Re: Something is leaking RCU holds from interrupt context

From: Matthew Wilcox
Date: Sun Apr 04 2021 - 14:25:06 EST


On Sun, Apr 04, 2021 at 09:48:08AM -0700, Paul E. McKenney wrote:
> On Sun, Apr 04, 2021 at 11:24:57AM +0100, Matthew Wilcox wrote:
> > On Sat, Apr 03, 2021 at 09:15:17PM -0700, syzbot wrote:
> > > HEAD commit: 2bb25b3a Merge tag 'mips-fixes_5.12_3' of git://git.kernel..
> > > git tree: upstream
> > > console output: https://syzkaller.appspot.com/x/log.txt?x=1284cc31d00000
> > > kernel config: https://syzkaller.appspot.com/x/.config?x=78ef1d159159890
> > > dashboard link: https://syzkaller.appspot.com/bug?extid=dde0cc33951735441301
> > >
> > > Unfortunately, I don't have any reproducer for this issue yet.
> > >
> > > IMPORTANT: if you fix the issue, please add the following tag to the commit:
> > > Reported-by: syzbot+dde0cc33951735441301@xxxxxxxxxxxxxxxxxxxxxxxxx
> > >
> > > WARNING: suspicious RCU usage
> > > 5.12.0-rc5-syzkaller #0 Not tainted
> > > -----------------------------
> > > kernel/sched/core.c:8294 Illegal context switch in RCU-bh read-side critical section!
> > >
> > > other info that might help us debug this:
> > >
> > >
> > > rcu_scheduler_active = 2, debug_locks = 0
> > > no locks held by systemd-udevd/4825.
> >
> > I think we have something that's taking the RCU read lock in
> > (soft?) interrupt context and not releasing it properly in all
> > situations. This thread doesn't have any locks recorded, but
> > lock_is_held(&rcu_bh_lock_map) is true.
> >
> > Is there some debugging code that could find this? eg should
> > lockdep_softirq_end() check that rcu_bh_lock_map is not held?
> > (if it's taken in process context, then BHs can't run, so if it's
> > held at softirq exit, then there's definitely a problem).
>
> Something like the (untested) patch below?
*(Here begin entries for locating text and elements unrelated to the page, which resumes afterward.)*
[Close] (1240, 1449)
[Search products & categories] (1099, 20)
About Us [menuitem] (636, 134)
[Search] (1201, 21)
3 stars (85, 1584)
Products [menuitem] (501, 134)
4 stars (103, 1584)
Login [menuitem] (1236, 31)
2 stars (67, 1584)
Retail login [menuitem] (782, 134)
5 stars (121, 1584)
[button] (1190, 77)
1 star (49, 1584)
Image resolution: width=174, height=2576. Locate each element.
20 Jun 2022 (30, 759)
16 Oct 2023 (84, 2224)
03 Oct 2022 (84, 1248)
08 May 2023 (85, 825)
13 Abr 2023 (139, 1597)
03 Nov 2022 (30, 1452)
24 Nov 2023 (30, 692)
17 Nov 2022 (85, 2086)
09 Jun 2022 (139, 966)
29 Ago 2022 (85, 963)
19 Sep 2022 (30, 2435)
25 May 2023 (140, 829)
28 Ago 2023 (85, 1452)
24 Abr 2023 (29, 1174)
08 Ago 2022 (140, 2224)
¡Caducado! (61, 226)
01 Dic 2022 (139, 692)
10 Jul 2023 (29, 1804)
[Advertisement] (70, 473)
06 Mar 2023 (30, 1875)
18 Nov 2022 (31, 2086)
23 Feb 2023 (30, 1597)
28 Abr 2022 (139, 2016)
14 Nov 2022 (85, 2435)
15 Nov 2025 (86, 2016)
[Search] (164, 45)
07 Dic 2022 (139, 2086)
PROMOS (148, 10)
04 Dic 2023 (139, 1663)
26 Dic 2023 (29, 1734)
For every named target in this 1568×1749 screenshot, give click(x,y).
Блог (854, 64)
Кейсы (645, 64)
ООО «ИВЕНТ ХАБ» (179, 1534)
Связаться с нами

Maybe? Will this tell us who took the lock? I was really trying to
throw out a suggestion in the hope that somebody who knows this area
better than I do would tell me I was wrong.

> Please note that it does not make sense to also check for
> either rcu_lock_map or rcu_sched_lock_map because either of
> these might be held by the interrupted code.

Yes! Although if we do it somewhere like tasklet_action_common(),
we could do something like:

+++ b/kernel/softirq.c
@@ -774,6 +774,7 @@ static void tasklet_action_common(struct softirq_action *a,

while (list) {
struct tasklet_struct *t = list;
+ unsigned long rcu_lockdep = rcu_get_lockdep_state();

list = list->next;

@@ -790,6 +791,10 @@ static void tasklet_action_common(struct softirq_action *a,
}
tasklet_unlock(t);
}
+ if (rcu_lockdep != rcu_get_lockdep_state()) {
+ printk(something useful about t);
+ RCU_LOCKDEP_WARN(... something else useful ...);
+ }

local_irq_disable();

where rcu_get_lockdep_state() returns a bitmap of whether the four rcu
lockdep maps are held.

We might also need something similar in __do_softirq(), in case it's
not a tasklet that's the problem.